Buktinya, proyek pembangunan  tanggul pantai utara (Greges Barat) tahun 2017   sampai sekarang mangkrak dan tak jelas. Padahal  proyek  seluas kurang lebih 100 hektar dikerjakan PT Media Cipta Karya dengan APBD Pemkot Surabaya Rp 15:000:000:000,- Satker Dinas Pekerjaan Umum Bina Marga dan Pematusan kota Surabaya ini pekerjaannya tak jelas. Di lokasi tidak ada papan proyek dan tidak ada aktivitas pekerjaan. “Sempat ada pengurukan sirtu, tapi tidak banyak mas, lalu berhenti sampai sekarang,” kata warga setempat ketika ditanya BN.

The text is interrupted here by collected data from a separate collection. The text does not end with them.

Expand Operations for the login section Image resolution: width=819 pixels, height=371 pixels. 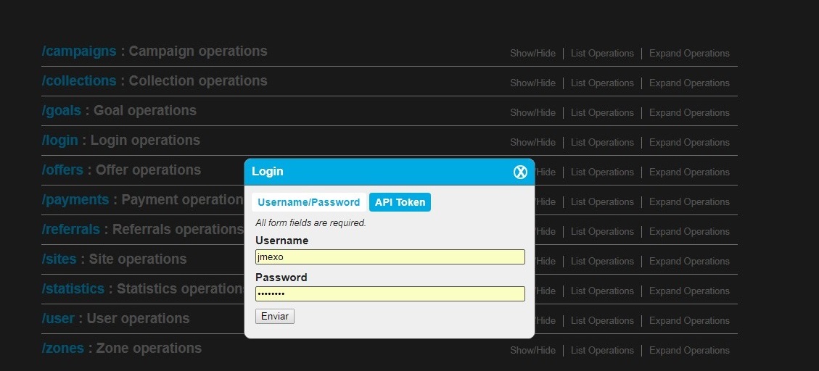[689, 143]
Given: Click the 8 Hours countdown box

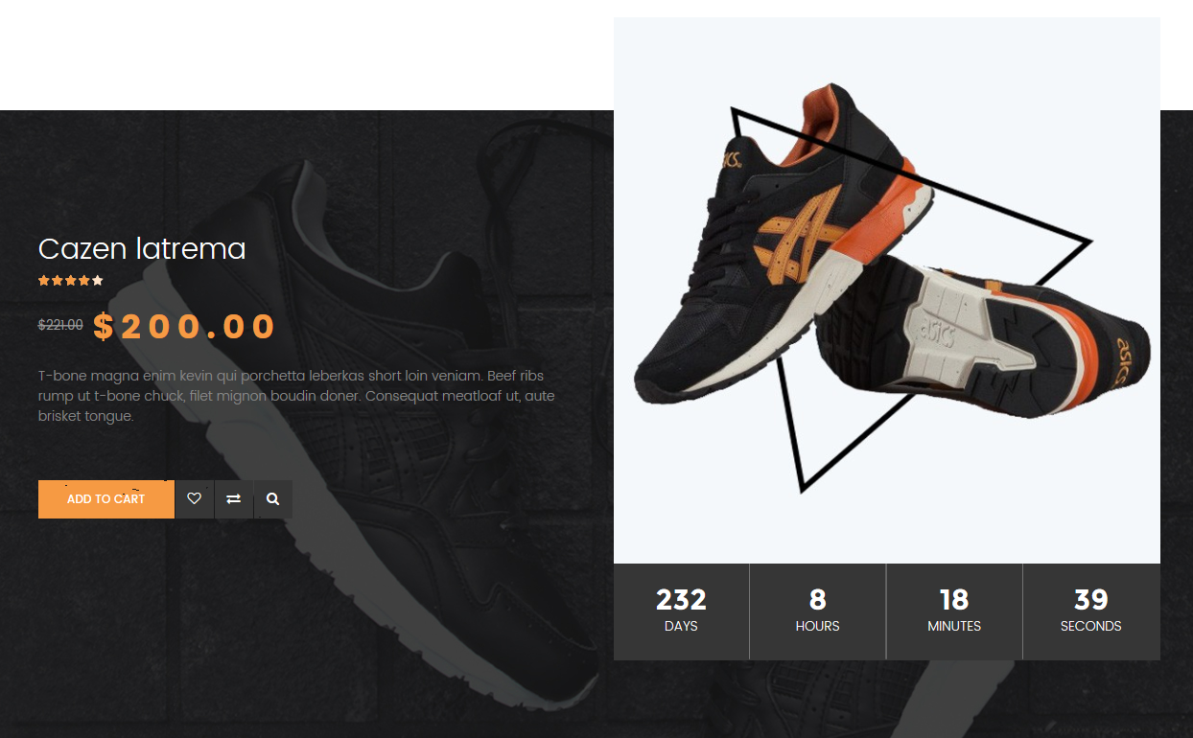Looking at the screenshot, I should (x=818, y=611).
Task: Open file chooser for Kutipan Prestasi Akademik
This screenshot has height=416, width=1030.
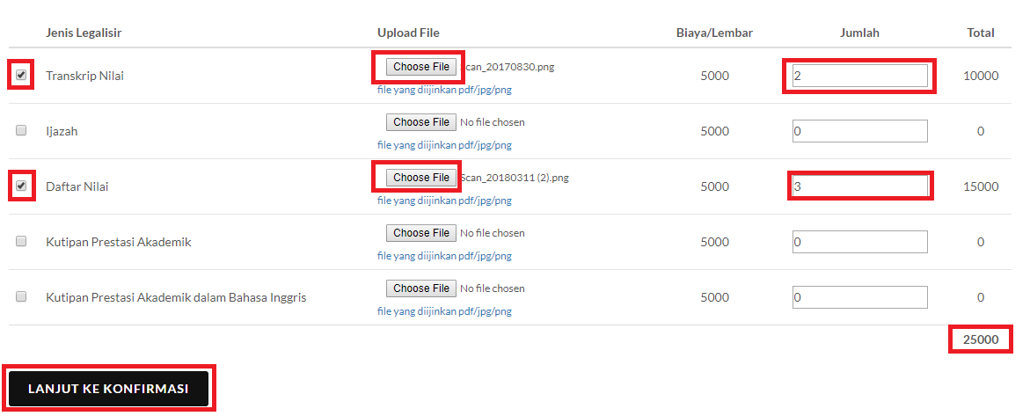Action: pyautogui.click(x=421, y=233)
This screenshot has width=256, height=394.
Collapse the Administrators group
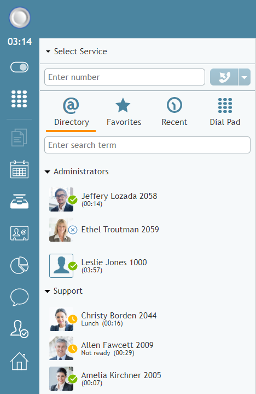tap(48, 172)
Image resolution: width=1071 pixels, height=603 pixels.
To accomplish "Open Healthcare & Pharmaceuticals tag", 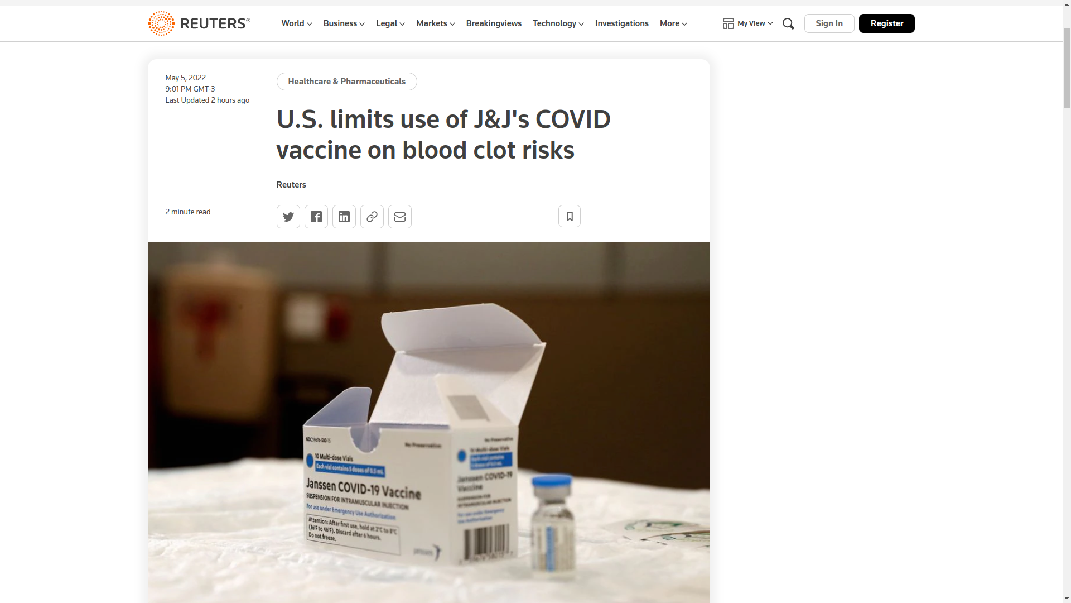I will click(x=346, y=82).
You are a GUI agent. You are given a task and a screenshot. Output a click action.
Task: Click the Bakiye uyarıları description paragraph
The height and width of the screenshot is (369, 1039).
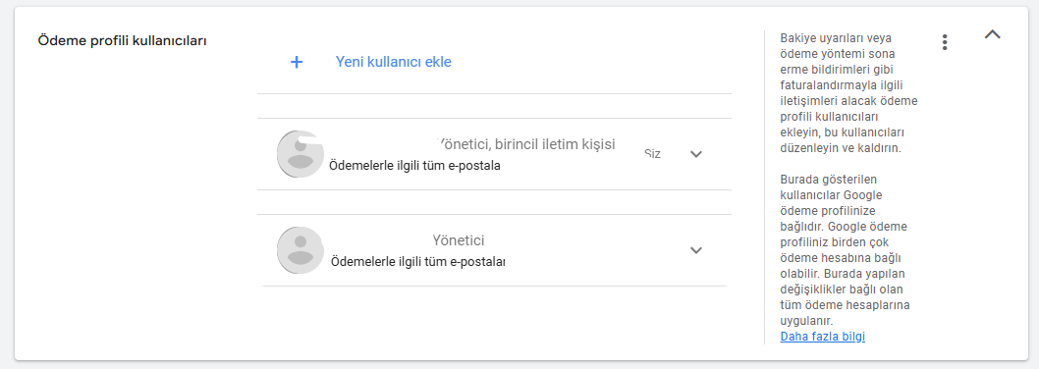point(848,93)
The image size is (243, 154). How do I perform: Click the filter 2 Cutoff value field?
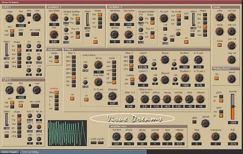(x=143, y=67)
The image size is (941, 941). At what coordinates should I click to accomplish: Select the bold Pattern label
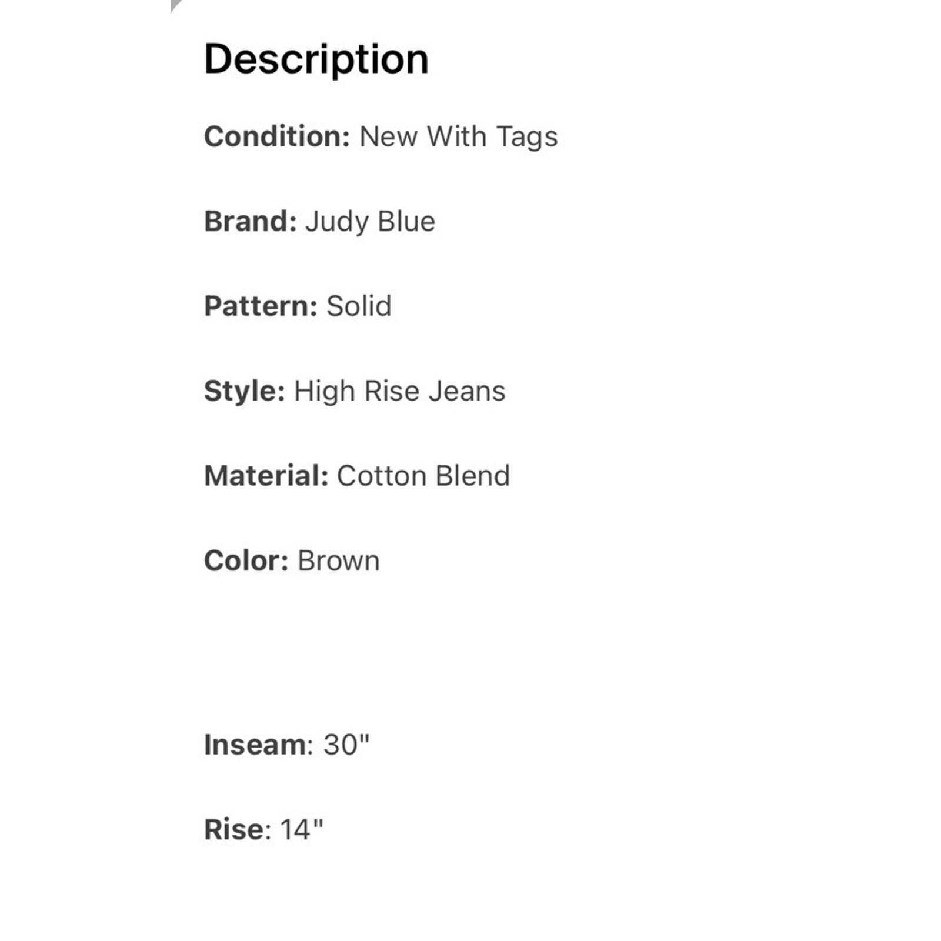(x=261, y=306)
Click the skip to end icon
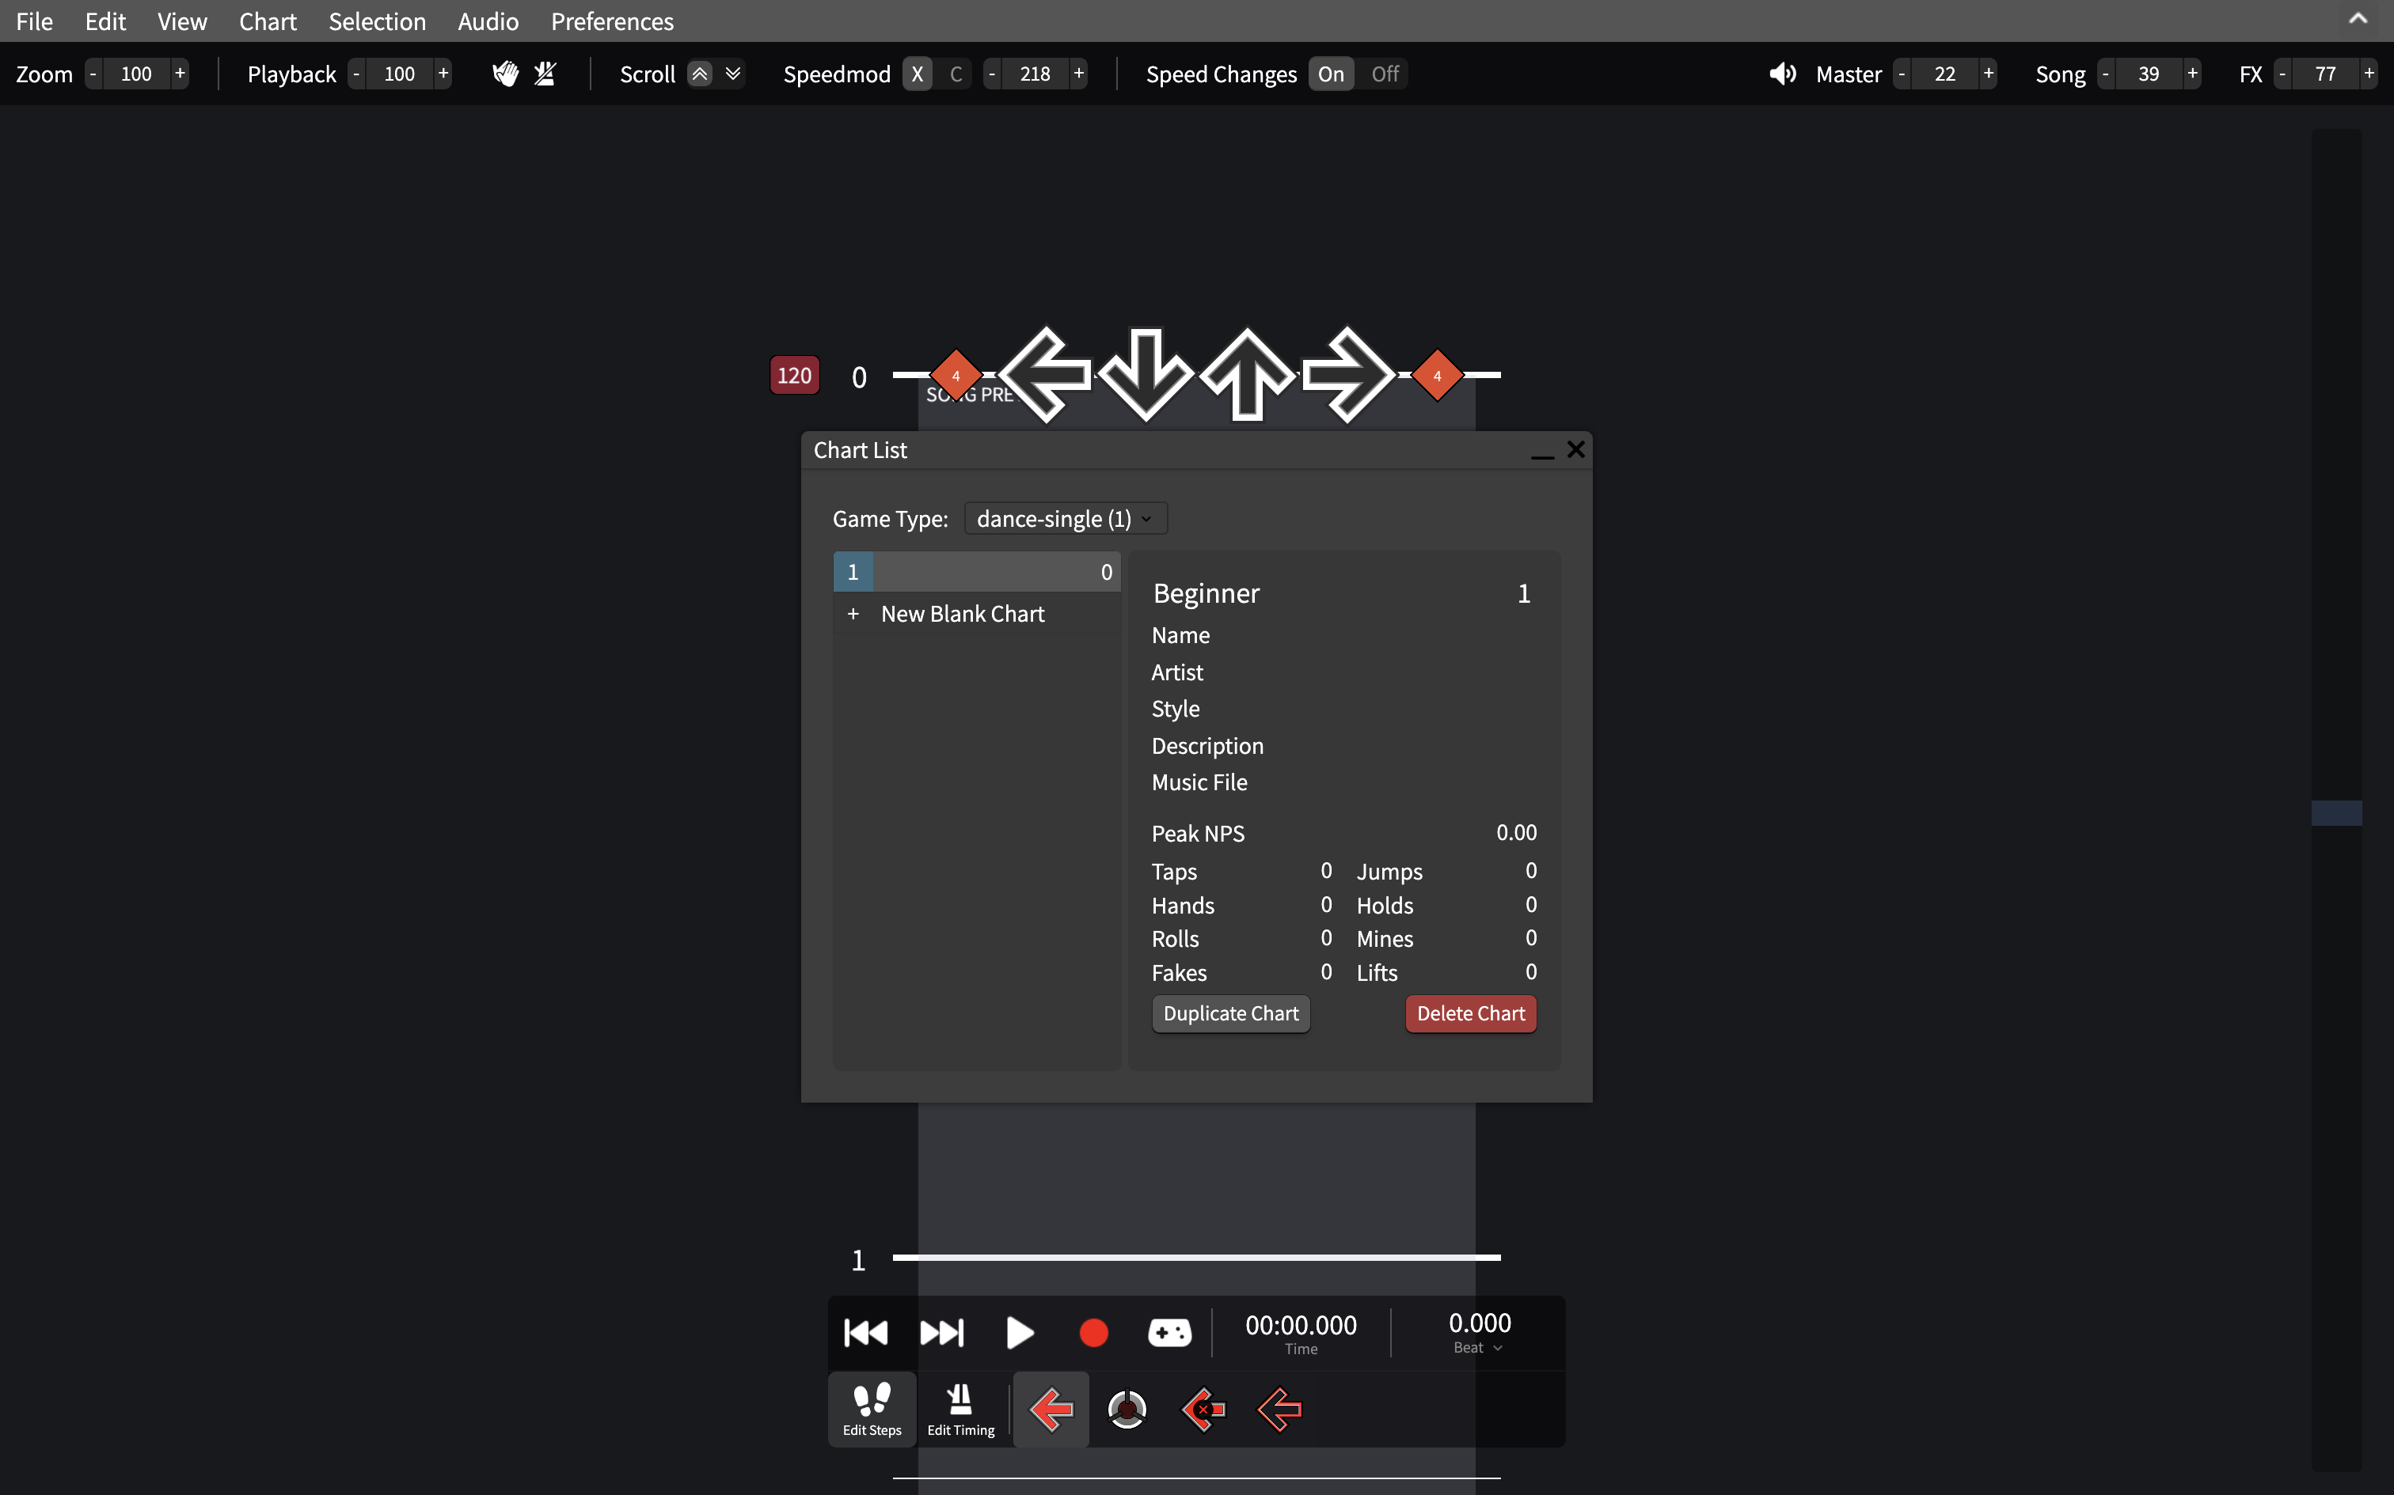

Proyek tersebut sempat ditolak Warga Greges Barat.Pasalnya, Pemkot  Surabaya hanyamemberikan ganti rugi ke pihak warga Greges Barat,terlalu kecil kurang lebih per KKnya sebesar Rp 1.000.000,- , padahal ada kurang –lebih 400 KK jumlah warga RT 05 RW 01 Greges Barat. Selain uang ganti rugi yang kecil, kendala ditolaknya pembangunan saluran tipe A tersebut masih banyak lagi dari pihak warga terancam tidak bisa melaut karena parkir perahu jauh terhalang urukan tanggul tersebut, sehingga mengurangi pendapatan nelayan. “Kalau parkir perahu jauh, jika perahu hilang siapa yang mengganti mas,” kata Muhaimin, nelayan setempat kesal.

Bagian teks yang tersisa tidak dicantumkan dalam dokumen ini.